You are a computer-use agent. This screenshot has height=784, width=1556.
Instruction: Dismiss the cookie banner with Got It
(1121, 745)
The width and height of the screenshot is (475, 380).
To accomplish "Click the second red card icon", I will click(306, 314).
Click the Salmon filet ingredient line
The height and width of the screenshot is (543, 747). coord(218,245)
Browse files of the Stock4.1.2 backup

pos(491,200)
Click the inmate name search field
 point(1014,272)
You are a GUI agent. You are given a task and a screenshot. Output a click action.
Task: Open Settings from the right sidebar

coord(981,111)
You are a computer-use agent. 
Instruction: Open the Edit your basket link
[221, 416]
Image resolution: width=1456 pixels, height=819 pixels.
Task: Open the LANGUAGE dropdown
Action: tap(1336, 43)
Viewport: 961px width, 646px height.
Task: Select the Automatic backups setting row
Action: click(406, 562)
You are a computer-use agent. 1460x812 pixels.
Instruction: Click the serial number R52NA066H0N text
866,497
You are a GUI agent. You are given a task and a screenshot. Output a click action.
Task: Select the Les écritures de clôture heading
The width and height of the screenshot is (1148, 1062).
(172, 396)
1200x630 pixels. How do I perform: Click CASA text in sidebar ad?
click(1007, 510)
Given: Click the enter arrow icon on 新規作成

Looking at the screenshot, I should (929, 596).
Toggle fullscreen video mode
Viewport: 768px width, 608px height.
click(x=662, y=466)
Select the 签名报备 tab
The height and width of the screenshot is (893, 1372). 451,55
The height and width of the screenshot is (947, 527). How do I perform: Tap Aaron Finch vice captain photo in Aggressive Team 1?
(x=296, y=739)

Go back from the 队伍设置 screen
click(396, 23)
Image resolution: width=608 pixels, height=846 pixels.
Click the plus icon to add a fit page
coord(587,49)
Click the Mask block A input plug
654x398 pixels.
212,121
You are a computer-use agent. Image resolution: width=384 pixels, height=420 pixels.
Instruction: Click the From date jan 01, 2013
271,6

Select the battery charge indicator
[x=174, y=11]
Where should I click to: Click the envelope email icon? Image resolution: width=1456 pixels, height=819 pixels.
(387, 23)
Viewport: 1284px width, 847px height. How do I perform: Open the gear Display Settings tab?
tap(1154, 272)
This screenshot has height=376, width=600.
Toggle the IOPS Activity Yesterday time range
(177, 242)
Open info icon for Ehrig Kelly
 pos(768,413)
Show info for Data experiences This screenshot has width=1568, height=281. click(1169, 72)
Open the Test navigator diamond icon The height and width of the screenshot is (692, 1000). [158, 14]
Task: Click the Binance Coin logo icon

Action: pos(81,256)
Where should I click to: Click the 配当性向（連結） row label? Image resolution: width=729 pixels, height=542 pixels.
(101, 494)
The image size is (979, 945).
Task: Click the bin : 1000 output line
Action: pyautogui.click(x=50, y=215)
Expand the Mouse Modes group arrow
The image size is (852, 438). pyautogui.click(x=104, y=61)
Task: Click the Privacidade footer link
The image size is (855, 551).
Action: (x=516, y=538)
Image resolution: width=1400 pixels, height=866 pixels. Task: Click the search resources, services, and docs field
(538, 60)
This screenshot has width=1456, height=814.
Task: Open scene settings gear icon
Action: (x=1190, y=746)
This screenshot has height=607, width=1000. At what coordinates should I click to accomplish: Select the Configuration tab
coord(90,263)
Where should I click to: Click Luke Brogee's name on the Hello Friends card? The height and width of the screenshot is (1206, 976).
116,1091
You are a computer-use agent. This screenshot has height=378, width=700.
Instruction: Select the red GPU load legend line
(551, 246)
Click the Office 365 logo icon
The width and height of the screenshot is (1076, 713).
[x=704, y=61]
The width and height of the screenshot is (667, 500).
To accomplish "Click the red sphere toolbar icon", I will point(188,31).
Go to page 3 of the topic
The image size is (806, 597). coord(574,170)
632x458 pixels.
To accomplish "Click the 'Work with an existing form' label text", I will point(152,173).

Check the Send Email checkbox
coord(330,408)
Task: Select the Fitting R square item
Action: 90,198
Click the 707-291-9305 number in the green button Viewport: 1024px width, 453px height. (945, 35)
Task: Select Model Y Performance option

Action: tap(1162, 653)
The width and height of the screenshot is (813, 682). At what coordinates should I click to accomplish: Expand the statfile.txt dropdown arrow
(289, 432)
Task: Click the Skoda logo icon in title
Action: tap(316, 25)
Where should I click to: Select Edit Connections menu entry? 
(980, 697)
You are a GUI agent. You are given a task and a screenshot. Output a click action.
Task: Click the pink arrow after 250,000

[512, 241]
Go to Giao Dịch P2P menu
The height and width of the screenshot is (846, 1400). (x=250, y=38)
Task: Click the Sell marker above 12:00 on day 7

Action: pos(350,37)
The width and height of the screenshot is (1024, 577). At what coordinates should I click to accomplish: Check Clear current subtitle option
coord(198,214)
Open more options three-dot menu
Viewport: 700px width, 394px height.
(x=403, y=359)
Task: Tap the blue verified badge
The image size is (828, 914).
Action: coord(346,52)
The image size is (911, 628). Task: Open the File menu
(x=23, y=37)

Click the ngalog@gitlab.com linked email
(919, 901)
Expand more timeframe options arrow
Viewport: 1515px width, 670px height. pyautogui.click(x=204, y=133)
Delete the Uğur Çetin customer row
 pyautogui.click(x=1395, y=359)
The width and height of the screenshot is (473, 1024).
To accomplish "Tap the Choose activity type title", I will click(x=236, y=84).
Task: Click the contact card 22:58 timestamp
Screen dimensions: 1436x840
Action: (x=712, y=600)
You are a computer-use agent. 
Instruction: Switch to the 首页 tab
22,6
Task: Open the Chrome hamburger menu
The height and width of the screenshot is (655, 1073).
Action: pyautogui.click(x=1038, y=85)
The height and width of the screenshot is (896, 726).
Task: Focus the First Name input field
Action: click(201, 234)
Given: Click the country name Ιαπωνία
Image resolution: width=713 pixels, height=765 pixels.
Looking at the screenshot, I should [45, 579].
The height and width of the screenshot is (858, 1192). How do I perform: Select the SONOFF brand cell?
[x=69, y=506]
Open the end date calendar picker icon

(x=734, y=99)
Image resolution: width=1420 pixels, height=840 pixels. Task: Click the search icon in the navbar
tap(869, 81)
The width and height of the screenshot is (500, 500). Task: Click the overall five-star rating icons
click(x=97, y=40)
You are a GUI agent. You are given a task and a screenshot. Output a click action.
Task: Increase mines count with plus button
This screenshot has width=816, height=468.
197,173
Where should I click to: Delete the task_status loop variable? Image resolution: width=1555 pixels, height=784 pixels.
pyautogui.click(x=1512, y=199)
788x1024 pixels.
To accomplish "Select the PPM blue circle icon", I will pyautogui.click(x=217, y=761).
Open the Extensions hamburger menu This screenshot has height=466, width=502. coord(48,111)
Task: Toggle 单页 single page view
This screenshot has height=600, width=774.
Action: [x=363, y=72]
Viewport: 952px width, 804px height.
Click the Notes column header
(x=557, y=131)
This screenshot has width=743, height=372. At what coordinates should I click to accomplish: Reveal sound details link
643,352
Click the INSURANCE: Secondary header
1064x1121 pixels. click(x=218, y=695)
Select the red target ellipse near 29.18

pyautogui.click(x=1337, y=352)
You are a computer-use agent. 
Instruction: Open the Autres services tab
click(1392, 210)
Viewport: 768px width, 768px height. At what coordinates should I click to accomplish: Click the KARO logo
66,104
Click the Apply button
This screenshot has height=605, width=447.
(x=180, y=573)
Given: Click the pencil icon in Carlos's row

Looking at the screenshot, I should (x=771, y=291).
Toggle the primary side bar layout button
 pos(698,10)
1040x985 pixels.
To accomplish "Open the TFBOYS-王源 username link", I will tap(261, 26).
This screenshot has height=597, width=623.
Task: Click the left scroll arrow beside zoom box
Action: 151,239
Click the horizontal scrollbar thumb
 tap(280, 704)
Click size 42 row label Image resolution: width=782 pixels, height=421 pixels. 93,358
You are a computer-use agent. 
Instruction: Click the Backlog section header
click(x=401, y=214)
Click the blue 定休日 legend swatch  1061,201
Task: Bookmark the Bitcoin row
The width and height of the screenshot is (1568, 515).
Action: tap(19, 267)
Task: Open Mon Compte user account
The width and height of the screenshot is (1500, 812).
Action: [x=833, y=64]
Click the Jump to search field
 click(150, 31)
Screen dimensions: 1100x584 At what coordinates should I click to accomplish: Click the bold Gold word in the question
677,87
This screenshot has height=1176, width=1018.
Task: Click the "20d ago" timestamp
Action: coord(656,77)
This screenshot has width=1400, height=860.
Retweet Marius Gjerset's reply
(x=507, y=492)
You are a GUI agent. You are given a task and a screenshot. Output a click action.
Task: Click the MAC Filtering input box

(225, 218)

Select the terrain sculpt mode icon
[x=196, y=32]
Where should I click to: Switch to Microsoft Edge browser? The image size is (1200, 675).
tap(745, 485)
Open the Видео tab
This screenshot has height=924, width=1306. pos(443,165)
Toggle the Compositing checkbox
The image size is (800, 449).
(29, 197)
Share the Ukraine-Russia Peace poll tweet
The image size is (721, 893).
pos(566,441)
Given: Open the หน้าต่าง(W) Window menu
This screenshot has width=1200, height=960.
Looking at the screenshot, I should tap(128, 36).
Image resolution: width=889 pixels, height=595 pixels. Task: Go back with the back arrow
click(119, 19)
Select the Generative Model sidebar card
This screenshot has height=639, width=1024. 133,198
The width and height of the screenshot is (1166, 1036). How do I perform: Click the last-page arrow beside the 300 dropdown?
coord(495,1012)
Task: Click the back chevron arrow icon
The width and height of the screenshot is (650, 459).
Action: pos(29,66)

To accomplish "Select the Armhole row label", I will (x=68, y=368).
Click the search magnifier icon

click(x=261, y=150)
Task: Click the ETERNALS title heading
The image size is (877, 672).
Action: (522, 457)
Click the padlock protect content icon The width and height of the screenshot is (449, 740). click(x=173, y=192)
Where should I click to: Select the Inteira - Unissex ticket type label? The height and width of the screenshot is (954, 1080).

━━━━

• _WORK TASK_:
Word for word, retype the lines from the one containing "Click the padlock" through the final line of the data, including both ends and nothing more.

• _ANSWER FOR THIS EXERCISE_:
Click the padlock protect content icon The width and height of the screenshot is (449, 740). click(x=173, y=192)
Where should I click to: Select the Inteira - Unissex ticket type label? The height and width of the screenshot is (954, 1080).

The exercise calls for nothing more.